** Begin Dataset excerpts **

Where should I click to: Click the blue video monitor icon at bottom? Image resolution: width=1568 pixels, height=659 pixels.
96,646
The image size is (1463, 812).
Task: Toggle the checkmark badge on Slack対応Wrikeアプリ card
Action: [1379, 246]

** End Dataset excerpts **

* _Stated problem_
Lay out the lines above as a Markdown table with the columns "Row" and "Line", one numbered row per line and no rows for blank lines.

* _Output for this task_
| Row | Line |
|---|---|
| 1 | Where should I click to: Click the blue video monitor icon at bottom? Image resolution: width=1568 pixels, height=659 pixels. |
| 2 | 96,646 |
| 3 | The image size is (1463, 812). |
| 4 | Task: Toggle the checkmark badge on Slack対応Wrikeアプリ card |
| 5 | Action: [1379, 246] |